Bref, quelle est "l’efficacité" de ces "efforts livresques", en quoi leurs contenus peuvent-ils faire avancer la culture libertaire et proposer de réelles réflexions utiles au quotidien ? À quel plan de communication obéissent-ils ?"
L’ignorance du passé
Dans "Réflexions d’un historien sur les fausses nouvelles de la guerre", une étude parue en 1921 sur la façon dont naissent et se propagent les rumeurs et les fausses nouvelles en temps de guerre, et comment elles sont sciemment fabriquées et exploitées, Marc Bloch [3] soulignait déjà que "l’ignorance du passé ne se borne pas à nuire à la connaissance du présent : elle compromet, dans le présent, l’action même".
Nous en sommes donc toujours là et les hagiographies [4] du mouvement libertaire de compromettre, dans le présent, l’action même, que certains appellent pieusement de leurs vœux…
On pourra me rétorquer que je n’ai "qu’à m’y mettre", que le simple coût du papier grève les budgets, que ne suis qu’un "intello"… ou m’opposer un tas d’autres pseudo-arguments qui masqueraient en définitive une absence de réflexion et de cohérence sur les enjeux d’une réelle politique éditoriale à l’heure où, alors que gonflent les catalogues "libertaires", sur le terrain, les rangs de la lutte (elle aussi) libertaire se clairsèment et que certains groupes (eux aussi) libertaires se délitent.
Je n’oppose pas le papier à la rue, la lutte à l’édition.
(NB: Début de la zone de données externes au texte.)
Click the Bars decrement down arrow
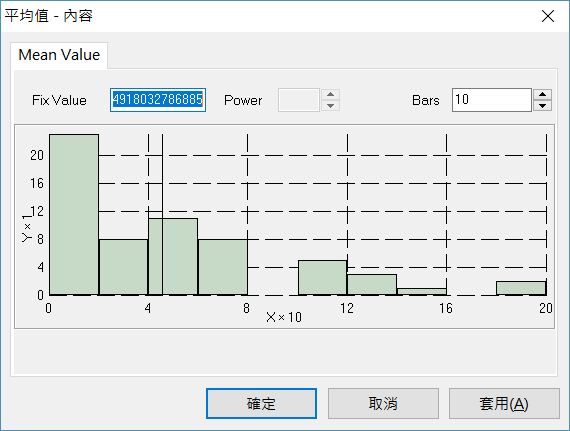The image size is (570, 431). coord(542,106)
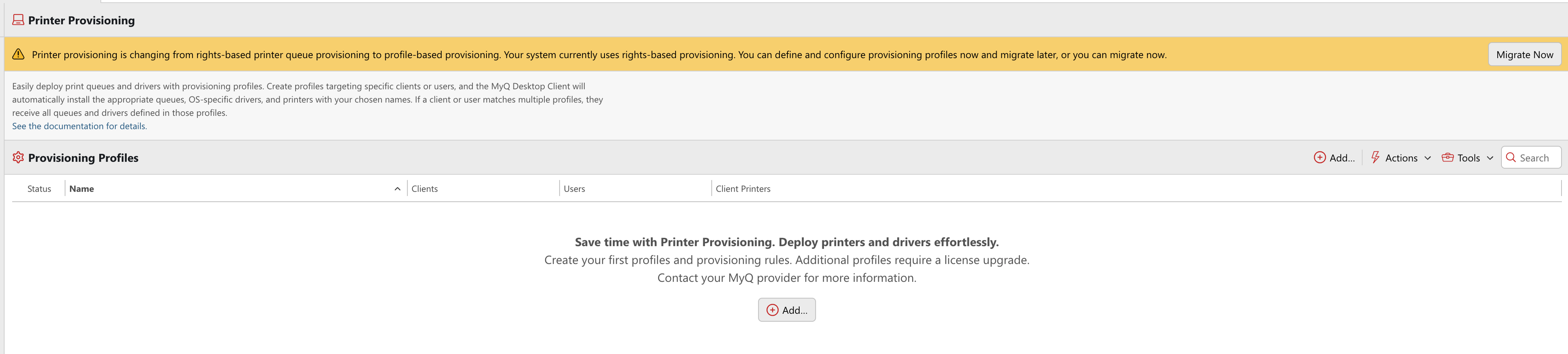This screenshot has height=354, width=1568.
Task: Click the warning triangle icon in banner
Action: (19, 54)
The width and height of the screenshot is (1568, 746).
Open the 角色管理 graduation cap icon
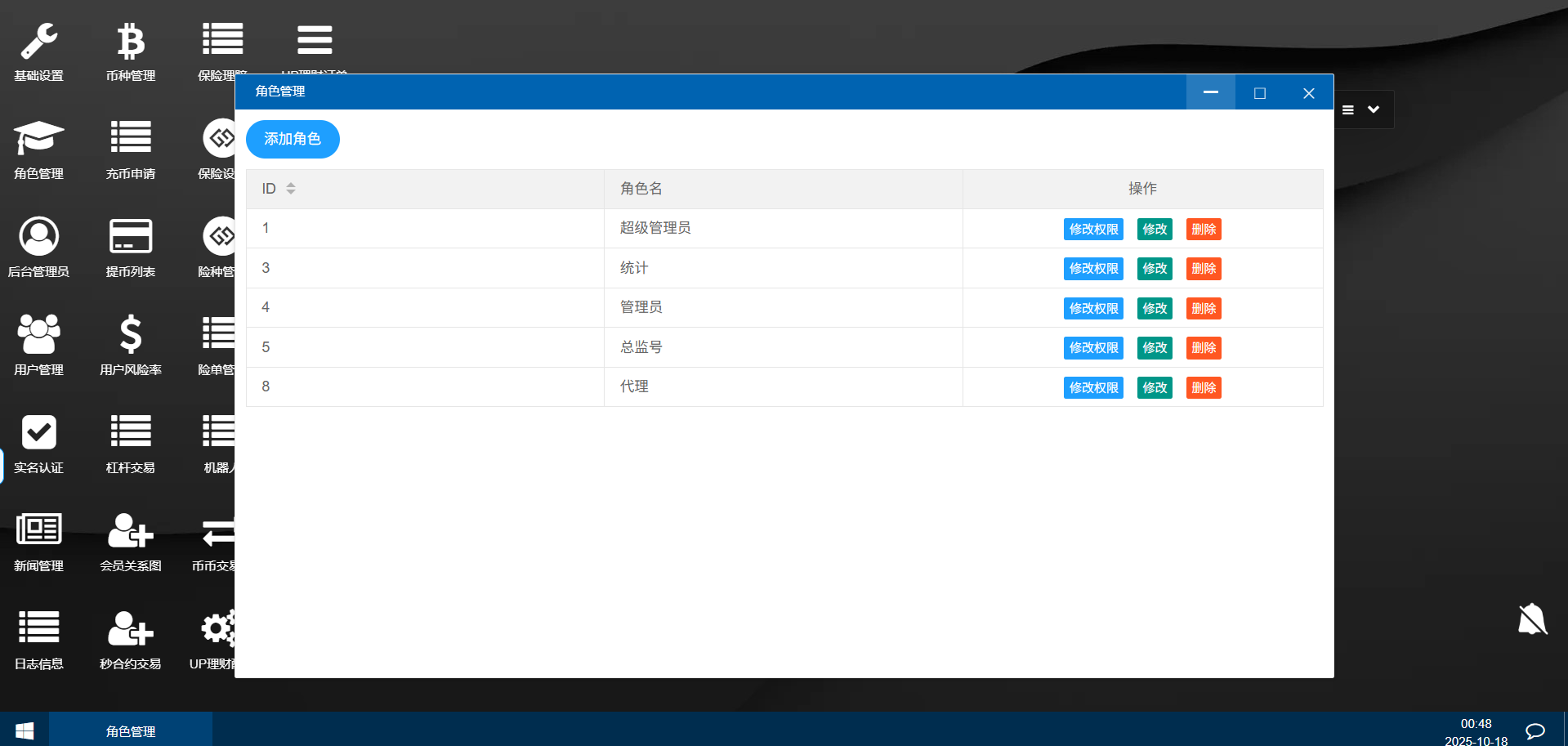[38, 140]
Je ne suis pas assez idéaliste ou naïf pour penser que la révolution ne puisse se faire qu’à coup de réflexions, de théories, de débats, de textes bien tournés (ou détournés, voire falsifiés) ou lors de controverses depuis quelques tribunes. Nos actions quotidiennes s’enrichissent d’expériences théoriques, en complément des vécues, et il est nécessaire de pouvoir se référer à un passé, étudié tous azimuts et sans complaisance, quitte à ce que certains éclairages remettent en cause quelques-unes de nos certitudes ou de nos postulats. En ce sens, une réflexion sur le passé est indispensable à l’heure où la désinformation est une arme pointée sur notre quotidien. Et Daniel AÏACHE, dans l’introduction de son livre de rappeler que "La mémoire et l’oubli forment un couple inséparable et un seul et même sujet qui semble inépuisable des lors qu’il s’agit de la guerre civile espagnole. La bibliographie dépasse les 40 000 titres, et pourtant, a intervalles réguliers, l’enjeu de la mémoire de la guerre d’Espagne refait surface et la question de l’oubli se manifeste a nouveau ". Ce qui est une autre bonne raison pour s’y plonger…
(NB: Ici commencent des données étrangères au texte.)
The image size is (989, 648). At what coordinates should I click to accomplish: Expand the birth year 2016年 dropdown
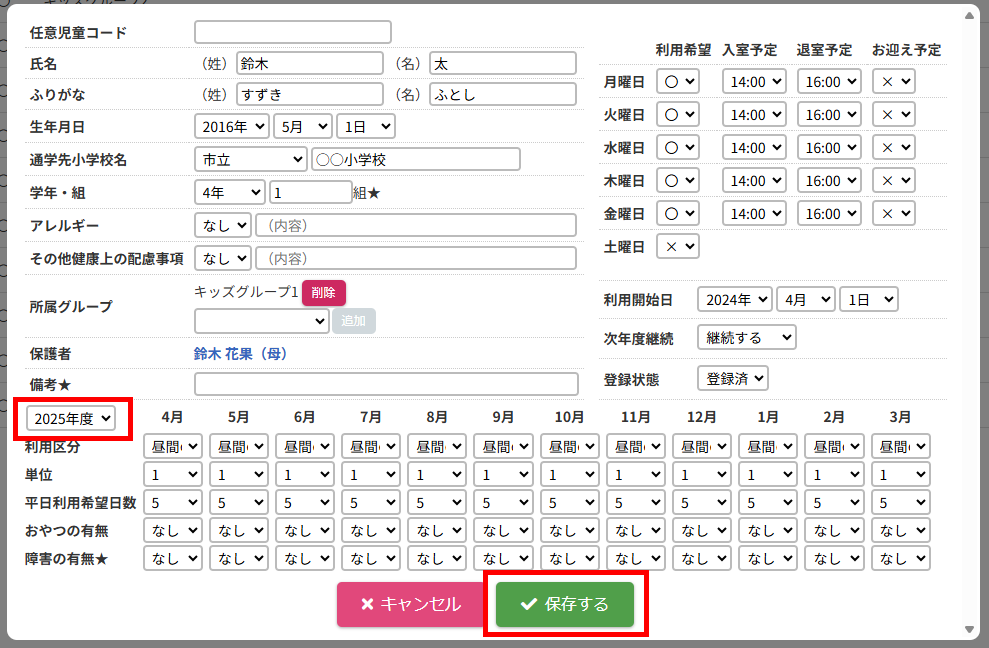[231, 126]
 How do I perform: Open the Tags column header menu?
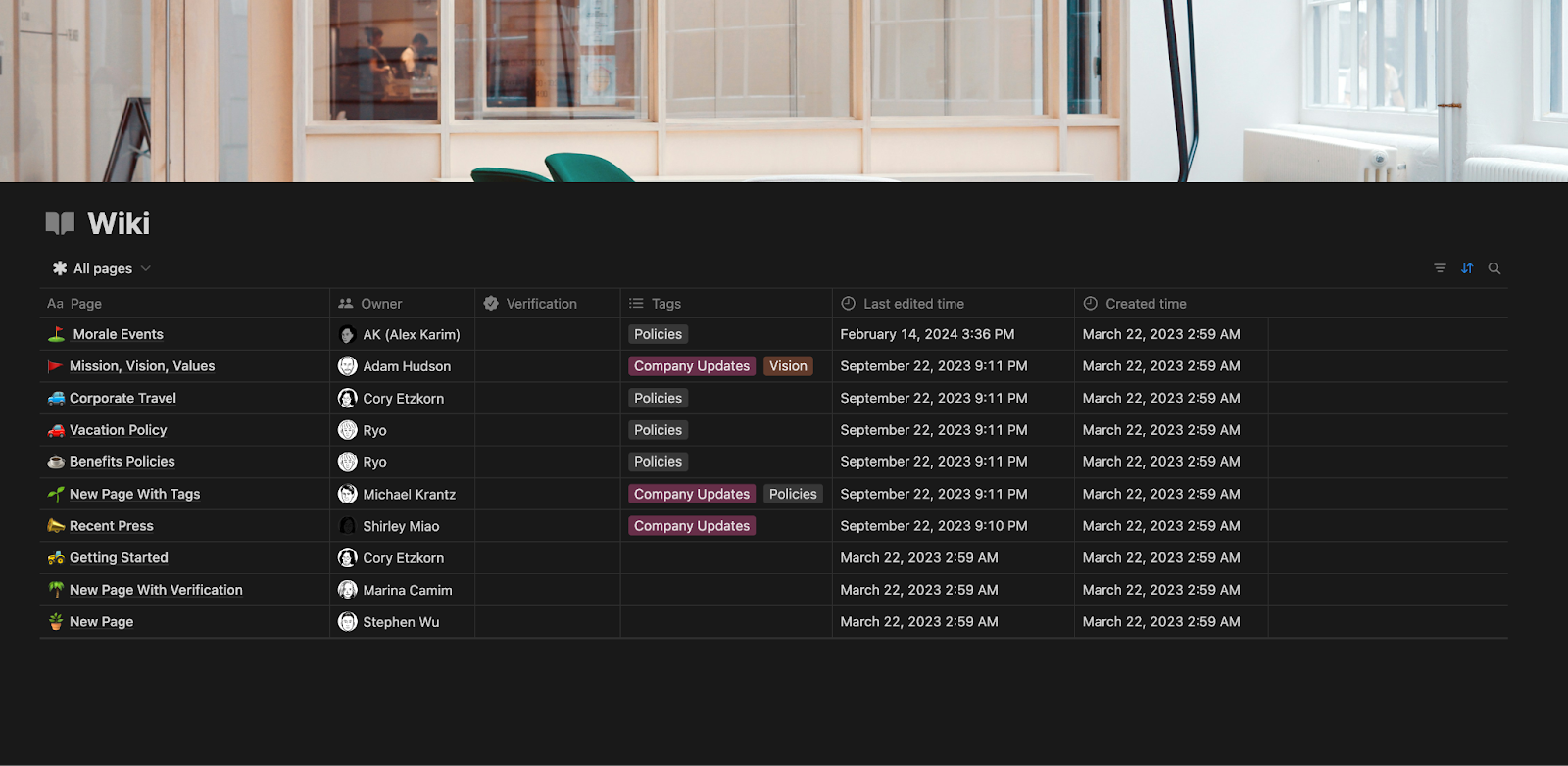tap(665, 304)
Pour « mémoire », on pourra alors lire ou relire :
(liste non exhaustive…)
– Celles d’Antoine Gimenez, annotées et analysées sans idolâtrie par les Gimenologues dans "Les Fils de la Nuit" [5], qui ne cachent ni les insuffisances ni les masques sanglants de la révolution espagnole, s’inscrivent parfaitement dans cette démarche réflexive.
Épuisée, la version pdf est intégralement téléchargeable sur le site de l’Insomniaque [6].
– Carlos Semprun Maura pour "révolution et contre-révolution en Catalogne".
– Vernon Richards pour "enseignements de la révolution espagnole",
– Les articles de la revue À contretemps [7] (José Fergo, Freddy Gomez, etc.) où l’on retrouve, comme chez les Giménologues, les analyses les plus fines sur cette période,
– "Ouvriers contre le travail", de Michael Seidman [8]
– "Ni l’arbre, ni la pierre : des combats pour la liberté aux déchirements de l’exil" de Daniel Pinos. (ouvrage épuisé)
Et puis :
– "l’anticapitalisme des anarchistes et anarcho-syndicalistes espagnols des années trente" [9] de Myrtille Gonzalbo, sans concession pour "l’histoire officielle", donne à lire et réfléchir "autrement".
Ou encore :
– "Une résurgence anarchiste Les jeunesses libertaires dans la lutte contre le franquisme" de Gurucharri et Ibanez est un autre outil « efficace », dont les prétentions sont d’écrire sur un pan de l’histoire anarcho-syndicaliste et de l’éclairer par une critique argumentée et des éléments de réflexions. [10]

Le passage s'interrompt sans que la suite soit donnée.